Yeah, and this is a term that has sort of an obscure history. A lot of people have associated it with the notion of the term tucked, which can refer to an animal like a dog or a horse that is extremely malnourished and therefore slow in general. And they get this sort of look around their ribs where it looks as if the skin is sort of tucked there because they’re just so very thin. You know, their body kind of narrows at that point. And so I know a lot of people have associated it, yeah, with that tucked look in animals.
Yeah, I never would have thought of that.
Yeah, it’s actually mildly horrifying.
Yes, indeed. And you’ll often find in the historical record that tucker alone just exists as a verb without the out. So you can tucker someone or something or something can be tuckered without out in there at all, going back to the early-ish to mid-1800s. And then there’s an older, much, much older verb, now I’d say obsolete or at least archaic in English, the verb tuck alone, T-U-C-K, often meant to criticize or condemn or even beat someone, to punish, to chastise. And in the way that I could see someone kind of adopting that body protection stance that very much looks like your limbs are tucked in. My personal opinion is that there is some interplay between the verb tucker and the verb, the now archaic verb tuck, that kind of leads us to the modern understanding of being tuckered out.
Well, English has a really violent history.
Oh, yeah. Welcome to humanity.
It does, and particularly in relation to how we have treated animals over the centuries. There’s a whole talk I can give about that. Because the story I was reading with them that had that slang term in it was not horrifying at all. And so now I’m not really sure how to bring that up with them, but I’ll figure it out.
Well, we can give you a little linguistics lesson that you can take to them. You can talk to them about the concept of amelioration. And so language often goes through this process of words that are really negative or really severe becoming a little more positive or a little more neutral, at least. And that’s where we find them in the modern language.
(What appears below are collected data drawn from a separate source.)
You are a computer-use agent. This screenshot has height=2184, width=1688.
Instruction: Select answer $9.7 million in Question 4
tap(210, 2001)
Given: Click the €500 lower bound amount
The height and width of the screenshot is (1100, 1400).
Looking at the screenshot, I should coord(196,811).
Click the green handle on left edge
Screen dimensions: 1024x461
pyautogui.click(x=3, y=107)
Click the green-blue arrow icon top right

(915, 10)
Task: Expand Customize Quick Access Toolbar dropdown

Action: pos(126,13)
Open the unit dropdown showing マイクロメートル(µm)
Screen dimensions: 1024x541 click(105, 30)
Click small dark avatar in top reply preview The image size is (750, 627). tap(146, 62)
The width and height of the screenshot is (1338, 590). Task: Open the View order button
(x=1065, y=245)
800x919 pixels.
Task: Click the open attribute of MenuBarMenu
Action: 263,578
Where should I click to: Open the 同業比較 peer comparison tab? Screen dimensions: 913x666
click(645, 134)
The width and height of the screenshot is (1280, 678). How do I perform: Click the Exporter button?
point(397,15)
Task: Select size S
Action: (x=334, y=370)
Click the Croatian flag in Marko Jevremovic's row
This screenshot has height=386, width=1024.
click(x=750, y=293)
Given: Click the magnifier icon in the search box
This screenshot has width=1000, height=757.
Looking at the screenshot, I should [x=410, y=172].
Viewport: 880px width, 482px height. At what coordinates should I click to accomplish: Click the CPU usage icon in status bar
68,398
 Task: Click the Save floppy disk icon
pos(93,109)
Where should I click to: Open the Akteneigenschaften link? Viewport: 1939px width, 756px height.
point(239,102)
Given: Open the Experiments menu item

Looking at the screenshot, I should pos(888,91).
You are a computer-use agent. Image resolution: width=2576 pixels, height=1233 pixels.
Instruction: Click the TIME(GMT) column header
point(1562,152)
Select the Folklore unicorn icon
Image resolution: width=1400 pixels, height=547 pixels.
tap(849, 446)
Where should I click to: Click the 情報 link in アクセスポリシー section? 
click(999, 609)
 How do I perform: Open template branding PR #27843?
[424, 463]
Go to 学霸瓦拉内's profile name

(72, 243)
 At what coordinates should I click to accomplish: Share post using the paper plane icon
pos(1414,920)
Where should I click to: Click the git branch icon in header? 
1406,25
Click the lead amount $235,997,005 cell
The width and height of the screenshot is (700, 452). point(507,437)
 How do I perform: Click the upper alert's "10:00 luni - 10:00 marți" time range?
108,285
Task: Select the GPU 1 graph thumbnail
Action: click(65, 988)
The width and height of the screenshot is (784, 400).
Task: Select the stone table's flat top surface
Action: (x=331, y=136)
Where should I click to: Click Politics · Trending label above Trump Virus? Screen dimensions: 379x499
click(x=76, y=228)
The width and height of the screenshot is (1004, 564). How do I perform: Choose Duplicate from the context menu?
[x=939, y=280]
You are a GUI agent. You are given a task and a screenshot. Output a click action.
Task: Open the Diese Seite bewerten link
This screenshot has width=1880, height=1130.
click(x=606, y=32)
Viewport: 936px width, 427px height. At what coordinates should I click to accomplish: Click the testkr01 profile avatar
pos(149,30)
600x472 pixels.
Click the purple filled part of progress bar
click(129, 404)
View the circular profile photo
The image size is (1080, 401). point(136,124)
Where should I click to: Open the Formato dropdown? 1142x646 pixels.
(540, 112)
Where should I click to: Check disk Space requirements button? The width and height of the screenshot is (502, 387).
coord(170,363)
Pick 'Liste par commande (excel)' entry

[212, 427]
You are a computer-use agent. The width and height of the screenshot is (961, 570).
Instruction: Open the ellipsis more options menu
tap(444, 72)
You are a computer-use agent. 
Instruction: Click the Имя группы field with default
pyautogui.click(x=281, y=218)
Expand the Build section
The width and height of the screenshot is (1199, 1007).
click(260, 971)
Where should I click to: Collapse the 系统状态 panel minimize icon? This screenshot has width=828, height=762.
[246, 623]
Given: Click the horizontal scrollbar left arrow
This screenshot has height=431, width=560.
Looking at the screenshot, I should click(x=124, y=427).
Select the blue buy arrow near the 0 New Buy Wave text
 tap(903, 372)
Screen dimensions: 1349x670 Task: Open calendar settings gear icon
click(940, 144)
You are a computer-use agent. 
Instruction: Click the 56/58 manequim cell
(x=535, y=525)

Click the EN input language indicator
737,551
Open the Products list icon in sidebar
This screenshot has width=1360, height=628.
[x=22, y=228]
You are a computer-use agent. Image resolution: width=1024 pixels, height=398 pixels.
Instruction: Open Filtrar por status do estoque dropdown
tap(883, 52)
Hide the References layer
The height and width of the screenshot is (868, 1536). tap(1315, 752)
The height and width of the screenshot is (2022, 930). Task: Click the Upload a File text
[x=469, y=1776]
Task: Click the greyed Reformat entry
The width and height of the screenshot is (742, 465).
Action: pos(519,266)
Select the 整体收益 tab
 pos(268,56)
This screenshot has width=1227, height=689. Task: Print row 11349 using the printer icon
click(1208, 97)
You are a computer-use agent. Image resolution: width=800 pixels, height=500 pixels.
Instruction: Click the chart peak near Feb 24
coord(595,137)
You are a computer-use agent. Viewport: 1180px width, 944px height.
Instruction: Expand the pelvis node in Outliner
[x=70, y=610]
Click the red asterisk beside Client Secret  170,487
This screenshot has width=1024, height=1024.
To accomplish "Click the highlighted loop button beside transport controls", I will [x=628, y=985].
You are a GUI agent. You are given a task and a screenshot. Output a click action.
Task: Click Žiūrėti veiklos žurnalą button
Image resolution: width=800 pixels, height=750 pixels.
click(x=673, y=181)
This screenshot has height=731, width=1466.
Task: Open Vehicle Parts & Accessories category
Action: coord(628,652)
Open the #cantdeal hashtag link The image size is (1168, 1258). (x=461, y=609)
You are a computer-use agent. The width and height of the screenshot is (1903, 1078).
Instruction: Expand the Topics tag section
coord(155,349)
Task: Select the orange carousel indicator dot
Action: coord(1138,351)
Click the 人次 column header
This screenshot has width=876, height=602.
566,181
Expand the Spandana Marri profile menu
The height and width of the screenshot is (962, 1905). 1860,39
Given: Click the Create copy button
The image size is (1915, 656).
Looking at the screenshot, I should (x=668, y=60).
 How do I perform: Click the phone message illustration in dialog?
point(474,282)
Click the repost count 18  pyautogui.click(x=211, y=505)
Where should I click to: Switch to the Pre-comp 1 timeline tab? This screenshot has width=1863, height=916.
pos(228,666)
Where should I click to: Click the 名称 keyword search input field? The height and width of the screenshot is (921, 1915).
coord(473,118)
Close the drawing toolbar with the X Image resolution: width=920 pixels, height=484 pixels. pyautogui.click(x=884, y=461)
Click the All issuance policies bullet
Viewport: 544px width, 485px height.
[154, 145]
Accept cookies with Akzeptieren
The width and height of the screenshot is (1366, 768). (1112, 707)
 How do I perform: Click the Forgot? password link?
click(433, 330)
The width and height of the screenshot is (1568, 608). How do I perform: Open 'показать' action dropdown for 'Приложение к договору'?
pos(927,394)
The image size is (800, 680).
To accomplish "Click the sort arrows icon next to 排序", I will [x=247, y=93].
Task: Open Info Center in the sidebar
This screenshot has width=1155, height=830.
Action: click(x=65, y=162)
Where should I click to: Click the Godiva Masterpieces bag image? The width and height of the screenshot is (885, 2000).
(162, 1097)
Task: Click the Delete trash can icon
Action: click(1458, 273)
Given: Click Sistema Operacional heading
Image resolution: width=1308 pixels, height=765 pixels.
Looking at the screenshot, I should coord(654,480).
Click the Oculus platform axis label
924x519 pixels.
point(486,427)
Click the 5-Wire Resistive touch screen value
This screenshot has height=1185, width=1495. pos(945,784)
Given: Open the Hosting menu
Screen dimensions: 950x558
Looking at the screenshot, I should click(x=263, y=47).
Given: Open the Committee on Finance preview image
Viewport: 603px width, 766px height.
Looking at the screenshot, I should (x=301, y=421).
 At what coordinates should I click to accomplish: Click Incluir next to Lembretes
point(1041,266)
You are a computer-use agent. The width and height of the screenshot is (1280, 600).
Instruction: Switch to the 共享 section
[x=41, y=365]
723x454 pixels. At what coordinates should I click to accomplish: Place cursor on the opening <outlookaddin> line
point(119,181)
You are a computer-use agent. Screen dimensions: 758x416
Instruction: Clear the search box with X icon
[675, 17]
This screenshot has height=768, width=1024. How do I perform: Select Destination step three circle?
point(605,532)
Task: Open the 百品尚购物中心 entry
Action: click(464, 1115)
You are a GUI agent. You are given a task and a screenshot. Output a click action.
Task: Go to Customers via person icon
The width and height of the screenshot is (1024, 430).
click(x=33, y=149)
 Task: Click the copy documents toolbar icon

Yeah, I wouldn’t say you shouldn’t use the term at all.
No.
I mean, it’s been ameliorated.
Yeah, it’s been ameliorated. And its history and its etymology don’t have to overwhelm our modern understanding of the word. So, Mary, thank you for calling us about this. And let us know if you encounter anything else in your classroom.
Thanks very much.
Bye-bye.
Bye.
Well, maybe you’ve been talking with people who speak English as a second language, or maybe you speak English as a second or third or fourth language yourself, and some word has caught your ear and you’re wondering about it. Give us a call, 877-929-9673, or send it to us in email. That address is words@waywordradio.org.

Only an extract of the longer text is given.